Badu arrived on the stage with the help of a motorized skateboard that she stayed on for 20 minutes while she seduced the packed house with “Window Seat,” “On and On” and “Love Of My Life,” before bringing out the night’s first guest, Busta Rhymes.
The rapper battled a troublesome microphone during his performance of his 1997 hit “Put You Hands Where My Eyes Could See” and “Woo Hah!” and eventually ditched it before delivering a heartfelt monologue about Dilla. “Jump” and “Pass the Courvoisier” brought the whole crowd to their feet before Busta made his swift exit.
Bilal joined the lineup and slowed down the room’s frantic vibe with his unique brand of hypnotic love songs before Badu revealed that Ms. Hill was indeed in the building. She introduced her a little too soon and ended up “anointing the stage” (aka stalling for three songs) until Hill was ready to come out. Luckily, they were good ones like “Bag Lady” and “Didn’t Cha Know.”

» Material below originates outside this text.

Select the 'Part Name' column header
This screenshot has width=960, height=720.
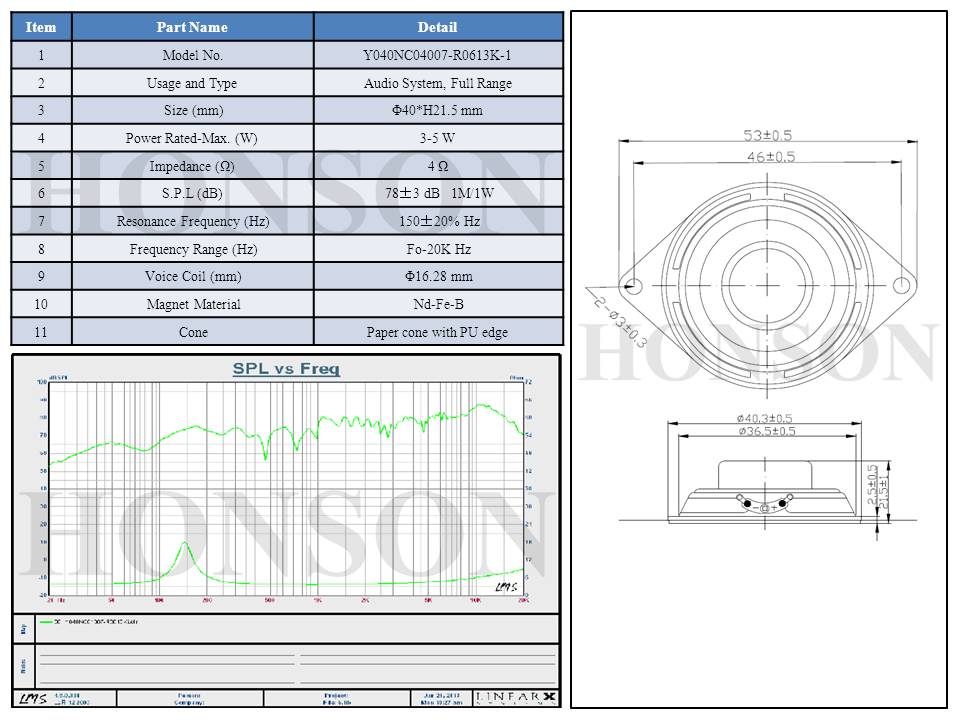(x=192, y=27)
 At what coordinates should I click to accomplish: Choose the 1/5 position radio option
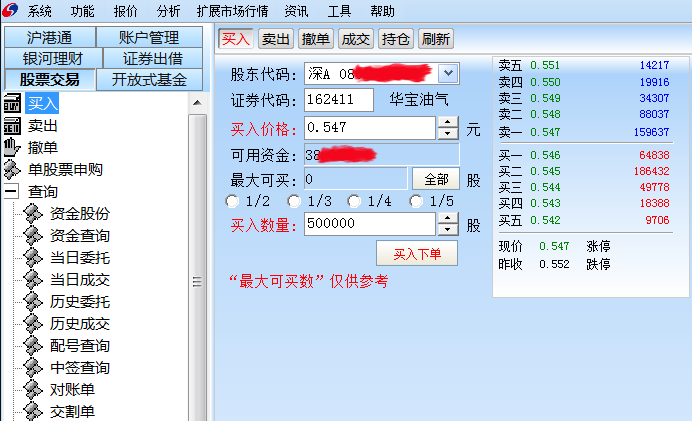(x=416, y=201)
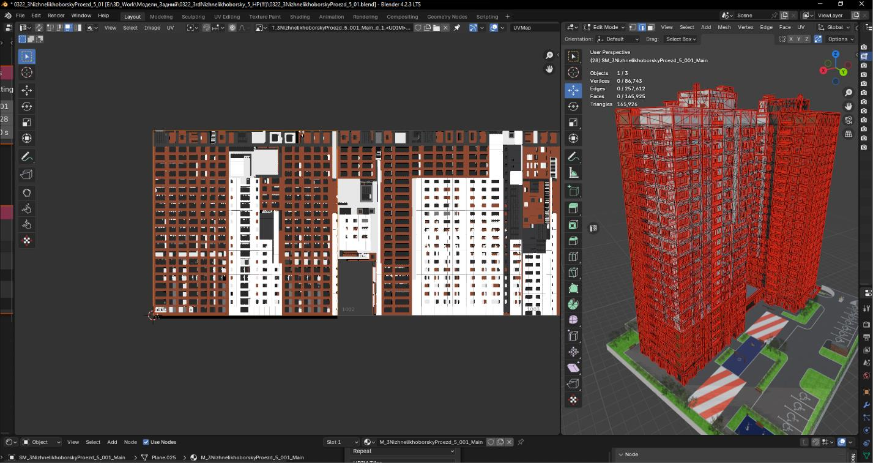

When Lauryn Hill hit the stage she seemed full of energy in high-platformed heels, jeans and a bright yellow sweater vest. She was joined by three backup singers who helped her through a few selections from her iconic album, The Miseducation of Lauryn Hill.

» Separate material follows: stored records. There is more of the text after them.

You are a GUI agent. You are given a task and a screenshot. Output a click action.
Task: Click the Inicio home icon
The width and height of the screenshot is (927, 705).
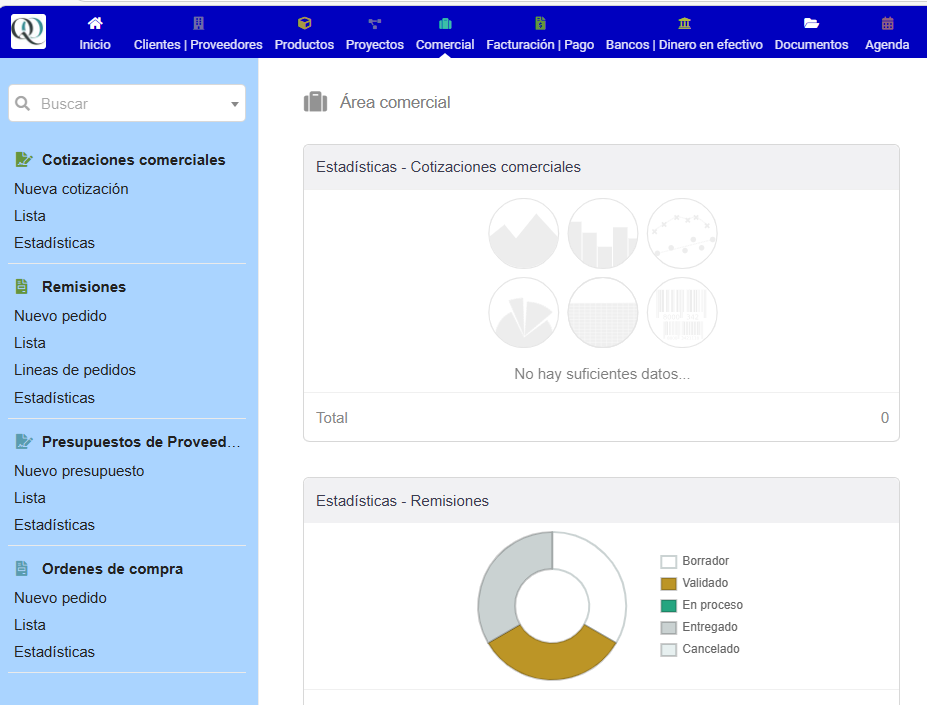point(95,23)
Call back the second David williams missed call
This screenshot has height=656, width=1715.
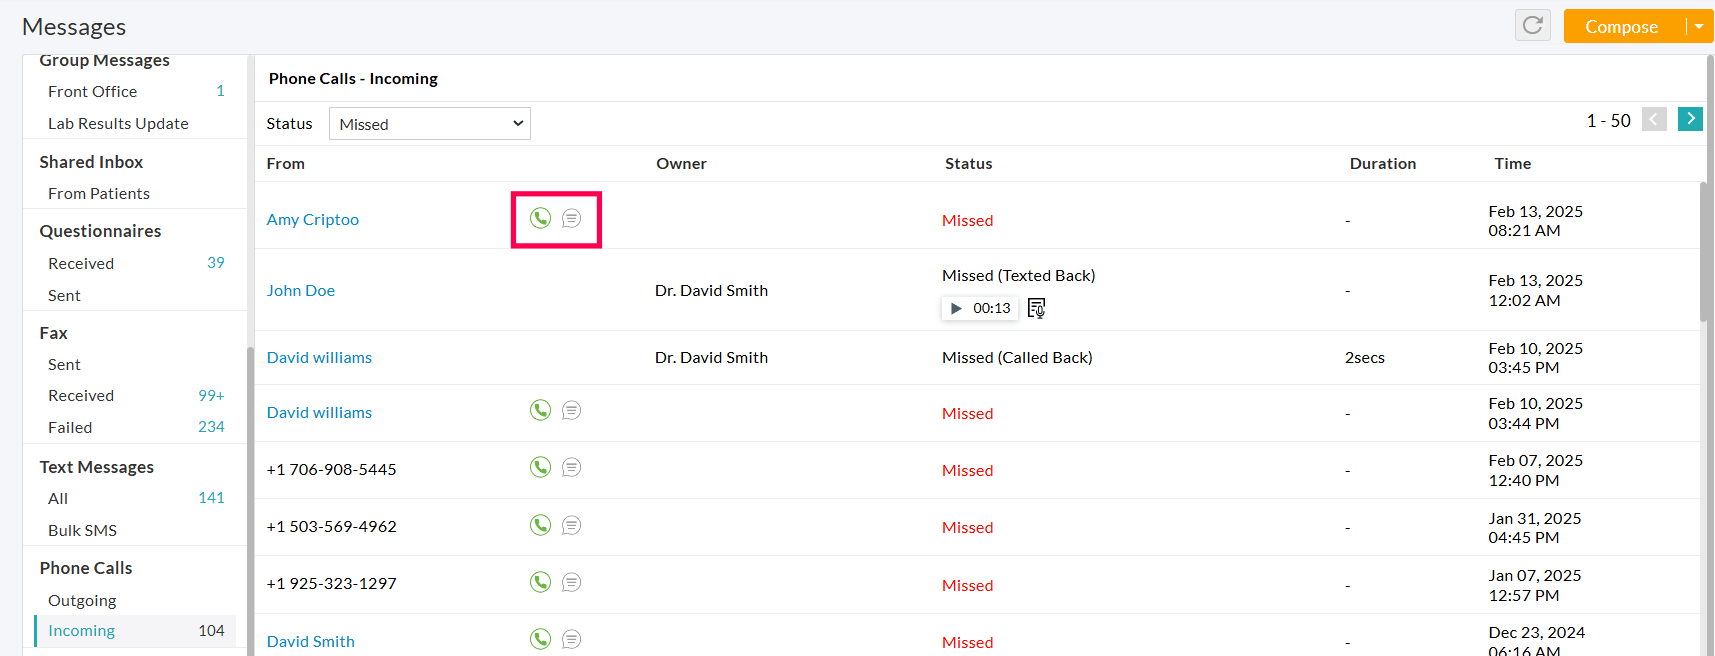tap(540, 410)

Sadly, fans who have long awaited Ms. Hill’s return to the stage seemed a bit put off by the drastically rearranged delivery of hits like “Lost Ones” and “Ex Factor,” which were hard to recognize given the fact that she nixed the songs’ original beats and laid off every high note. She closed with a scaled back version of “Doo Wop (That Thing)” and by then it was clear that the dissipating crowd was losing interest now that it was after 2 a.m.
Badu re-energized what was left of the crowd with rousing rendition of “You Got Me” and “Telephone” before hanging up the mic and sashaying off the stage in her extra tall top hat and converse.
The show set the stage for Sunday’s 15th Annual BET Awards which should deliver some equally nostalgic moments.